_TASK DESCRIPTION_
Put each line of the rows below into a JSON list of strings, with one string per line and no entries for blank lines.

Records from a collection

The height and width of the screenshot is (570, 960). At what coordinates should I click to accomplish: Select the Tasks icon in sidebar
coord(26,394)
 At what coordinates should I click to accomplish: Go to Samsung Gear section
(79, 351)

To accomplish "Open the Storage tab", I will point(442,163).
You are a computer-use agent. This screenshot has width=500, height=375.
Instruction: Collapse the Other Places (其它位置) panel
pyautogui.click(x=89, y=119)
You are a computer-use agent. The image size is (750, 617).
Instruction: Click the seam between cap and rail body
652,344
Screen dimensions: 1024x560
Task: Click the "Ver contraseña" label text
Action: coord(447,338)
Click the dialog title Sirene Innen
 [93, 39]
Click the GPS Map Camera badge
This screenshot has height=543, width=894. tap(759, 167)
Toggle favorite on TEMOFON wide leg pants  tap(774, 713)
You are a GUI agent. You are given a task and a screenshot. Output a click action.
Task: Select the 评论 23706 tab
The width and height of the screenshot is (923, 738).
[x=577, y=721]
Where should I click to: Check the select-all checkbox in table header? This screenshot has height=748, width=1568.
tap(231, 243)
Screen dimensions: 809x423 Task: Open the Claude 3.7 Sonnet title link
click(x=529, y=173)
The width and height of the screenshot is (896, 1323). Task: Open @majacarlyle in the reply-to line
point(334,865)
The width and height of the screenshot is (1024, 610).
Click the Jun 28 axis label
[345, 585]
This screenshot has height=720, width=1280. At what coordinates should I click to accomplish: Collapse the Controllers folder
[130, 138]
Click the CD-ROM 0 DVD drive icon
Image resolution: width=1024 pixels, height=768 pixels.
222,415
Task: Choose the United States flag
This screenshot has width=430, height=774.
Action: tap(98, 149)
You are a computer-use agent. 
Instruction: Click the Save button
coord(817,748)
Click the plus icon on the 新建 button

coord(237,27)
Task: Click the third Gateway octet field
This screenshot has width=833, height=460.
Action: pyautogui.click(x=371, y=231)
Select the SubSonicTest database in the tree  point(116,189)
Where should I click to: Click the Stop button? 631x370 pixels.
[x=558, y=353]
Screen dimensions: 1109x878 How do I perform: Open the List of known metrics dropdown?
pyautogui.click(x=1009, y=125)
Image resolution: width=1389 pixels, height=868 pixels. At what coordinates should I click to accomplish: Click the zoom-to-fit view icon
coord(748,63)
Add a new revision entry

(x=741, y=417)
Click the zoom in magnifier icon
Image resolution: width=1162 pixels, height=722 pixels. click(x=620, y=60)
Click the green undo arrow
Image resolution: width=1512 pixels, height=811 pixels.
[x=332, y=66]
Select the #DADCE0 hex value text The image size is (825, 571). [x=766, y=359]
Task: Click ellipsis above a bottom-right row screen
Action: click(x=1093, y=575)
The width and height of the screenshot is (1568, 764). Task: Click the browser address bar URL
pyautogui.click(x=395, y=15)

_SOLUTION_
[
  "The height and width of the screenshot is (570, 960). At what coordinates should I click to accomplish: Select the Tasks icon in sidebar",
  "coord(26,394)",
  " At what coordinates should I click to accomplish: Go to Samsung Gear section",
  "(79, 351)",
  "To accomplish \"Open the Storage tab\", I will point(442,163).",
  "You are a computer-use agent. This screenshot has width=500, height=375.",
  "Instruction: Collapse the Other Places (其它位置) panel",
  "pyautogui.click(x=89, y=119)",
  "You are a computer-use agent. The image size is (750, 617).",
  "Instruction: Click the seam between cap and rail body",
  "652,344",
  "Screen dimensions: 1024x560",
  "Task: Click the \"Ver contraseña\" label text",
  "Action: coord(447,338)",
  "Click the dialog title Sirene Innen",
  " [93, 39]",
  "Click the GPS Map Camera badge",
  "This screenshot has height=543, width=894. tap(759, 167)",
  "Toggle favorite on TEMOFON wide leg pants  tap(774, 713)",
  "You are a GUI agent. You are given a task and a screenshot. Output a click action.",
  "Task: Select the 评论 23706 tab",
  "The width and height of the screenshot is (923, 738).",
  "[x=577, y=721]",
  "Where should I click to: Check the select-all checkbox in table header? This screenshot has height=748, width=1568.",
  "tap(231, 243)",
  "Screen dimensions: 809x423 Task: Open the Claude 3.7 Sonnet title link",
  "click(x=529, y=173)",
  "The width and height of the screenshot is (896, 1323). Task: Open @majacarlyle in the reply-to line",
  "point(334,865)",
  "The width and height of the screenshot is (1024, 610).",
  "Click the Jun 28 axis label",
  "[345, 585]",
  "This screenshot has height=720, width=1280. At what coordinates should I click to accomplish: Collapse the Controllers folder",
  "[130, 138]",
  "Click the CD-ROM 0 DVD drive icon",
  "Image resolution: width=1024 pixels, height=768 pixels.",
  "222,415",
  "Task: Choose the United States flag",
  "This screenshot has width=430, height=774.",
  "Action: tap(98, 149)",
  "You are a computer-use agent. ",
  "Instruction: Click the Save button",
  "coord(817,748)",
  "Click the plus icon on the 新建 button",
  "coord(237,27)",
  "Task: Click the third Gateway octet field",
  "This screenshot has width=833, height=460.",
  "Action: pyautogui.click(x=371, y=231)",
  "Select the SubSonicTest database in the tree  point(116,189)",
  "Where should I click to: Click the Stop button? 631x370 pixels.",
  "[x=558, y=353]",
  "Screen dimensions: 1109x878 How do I perform: Open the List of known metrics dropdown?",
  "pyautogui.click(x=1009, y=125)",
  "Image resolution: width=1389 pixels, height=868 pixels. At what coordinates should I click to accomplish: Click the zoom-to-fit view icon",
  "coord(748,63)",
  "Add a new revision entry",
  "(x=741, y=417)",
  "Click the zoom in magnifier icon",
  "Image resolution: width=1162 pixels, height=722 pixels. click(x=620, y=60)",
  "Click the green undo arrow",
  "Image resolution: width=1512 pixels, height=811 pixels.",
  "[x=332, y=66]",
  "Select the #DADCE0 hex value text The image size is (825, 571). [x=766, y=359]",
  "Task: Click ellipsis above a bottom-right row screen",
  "Action: click(x=1093, y=575)",
  "The width and height of the screenshot is (1568, 764). Task: Click the browser address bar URL",
  "pyautogui.click(x=395, y=15)"
]